28. ‘Wherefore, as I said before, all is as well as possible with him: he sleeps, after much achievement.’

 

Chapter 2

  1. ‘Not so with me; for as I entered life before him, it would have been fairer for me to leave it also before him.

  2. ‘Yet such is the pleasure I take in recalling our friendship, that I look upon my life as having been a happy one because I have spent it with Scipio.  

  3. ‘With him I was associated in public and private business; with him I lived at home and served abroad;

  4. ‘Between us there was harmony in our tastes, our pursuits and our sentiments, which is the true secret of friendship.

  5. ‘It is not therefore in that reputation for wisdom you mentioned just now, especially as it happens to be groundless, that I find my happiness so much,

  6. ‘As in the assurance that the memory of our friendship will be lasting.

  7. ‘What makes me care about this is the fact that in all history there are scarcely three or four pairs of friends on record;

  8. ‘And it is classed with them that I cherish a hope of the friendship of Scipio and Laelius being known to posterity.

  9. ‘Therefore though I grieve for Scipio, I take comfort and strength in what our friendship was like, and both he and our friendship survive this mere change;

10. ‘We walked the earth together, and learned and shared much together; none of this can be taken away.

11. ‘I think what he would wish for me, could he wish it now: that I would not allow my missing him to make me fail in my duties to myself, to others, and to his memory.

12. ‘I dwell with pleasure on the good of the past, and summon courage to bear his absence now, and turn outward to others who likewise grieve, to comfort them in their affliction;

13. ‘For there is comfort in what we share, and in the knowledge that others understand how we feel.

14. ‘Nothing can replace Scipio, as nothing can replace any of those we love. We do not cease to grieve, but we learn to live with grief;

15. ‘These are our consolations, if we face the inevitabilities of life bravely,

16. ‘Nobly enduring, accepting the sincere condolences of our living friends,

17. ‘Again and again calling upon ourselves for the courage to live on as those who loved us would wish us to live.

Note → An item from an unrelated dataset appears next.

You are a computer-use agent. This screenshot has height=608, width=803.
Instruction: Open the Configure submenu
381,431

18. ‘In this knowledge of our duty to ourselves and the dead we find the strength to perform that duty; and in that performance is our consolation.’

 

Chapter 3:
Of grief: to Apollonius

  1. Even before this time, Apollonius, I felt for you in your sorrow and trouble, when I heard of the untimely passing from life of your son, who was so dear to us all.

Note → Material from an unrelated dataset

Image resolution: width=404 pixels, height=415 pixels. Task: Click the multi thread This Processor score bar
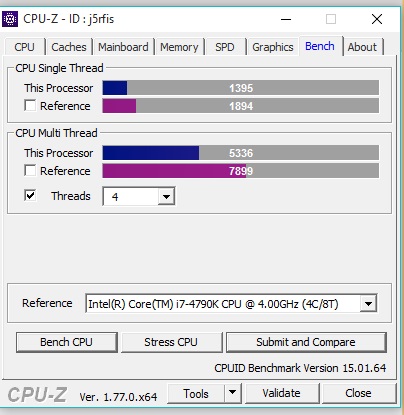(x=241, y=153)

  2. In those days, close upon the time of his death, to visit you and urge you to bear your suffering would have been unsuitable,

  3. For you were prostrated by the unexpected calamity; and I could not help sharing in your feeling, and would have added to the weeping around you.

  4. Now since time, which assuages all things, has intervened since the calamity, and your present condition demands the aid of your friends,

  5. I send you some words of comfort, for the mitigation of grief and the pain of your lamentations.

  6. Though there are many emotions that affect the mind, yet grief, from its nature, is the most cruel of all.

  7. The pain felt at the death of one we love so dearly is a great cause to awaken grief, and over it we have no control.

  8. Yet think of what we say about the right attitude to prosperity and good fortune:

  9. We counsel ourselves to treat them rationally, and to maintain a becoming attitude towards them;

10. To put them in proportion, and understand that they are part of the possibilities of life that come and go, and are never certain.

11. If this is how we must view the good that might visit us, it is likewise how we must view the suffering that life brings.

12. For it is a rational safeguard, when pain of mind comes, to provide oneself with a noble patience to endure it.

13. Just as plants are at one time in a season of fruitage and at another time in a season of unfruitfulness,

14. And animals are at one time in fecundity and at another time in barrenness,

15. And on the sea and over the mountains there is both fair weather and storm,

16. So also in life many diverse circumstances occur which bring their changes and reversals in human fortunes;

17. This everyone knows who lives. Yet to try to find constancy in what is inconstant is a trait of people who do not rightly reason about the circumstances of life.

18. Why do I turn your thoughts in this direction? It is to remind you that misfortune is nothing novel for humankind,

19. But that we all have had the same experience of it, and share it with you; and we wish to remind you that though we never forget, yet the scars heal.

20. Come then and rest on a seat with me in the garden; let us suffer our sorrows to slumber quietly now in our bosoms, in spite of our afflictions;

21. Nothing is ever accomplished by yielding too far to grief and painful lamentation.

22. Now is the time for courage and endurance, now is the time to turn our thoughts to the living who are dear to us too,

23. And not to take ourselves from them, but to help them with our own patience and strength to bear what must be borne; for they bear it too.

 

Chapter 4:
Of grief: to a friend

  1. I am grieved to hear that he is dead whom you loved, but I would not have you sorrow more than is fitting.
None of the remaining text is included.